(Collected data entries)
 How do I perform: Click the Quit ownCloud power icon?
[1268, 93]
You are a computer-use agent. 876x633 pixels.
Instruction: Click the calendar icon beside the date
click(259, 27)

### What is expected
The line containing "Instruction: Click the" begins the span, and the last line of the records above ends it. Return that span exactly, and nothing outside it.

### Result
Instruction: Click the calendar icon beside the date
click(259, 27)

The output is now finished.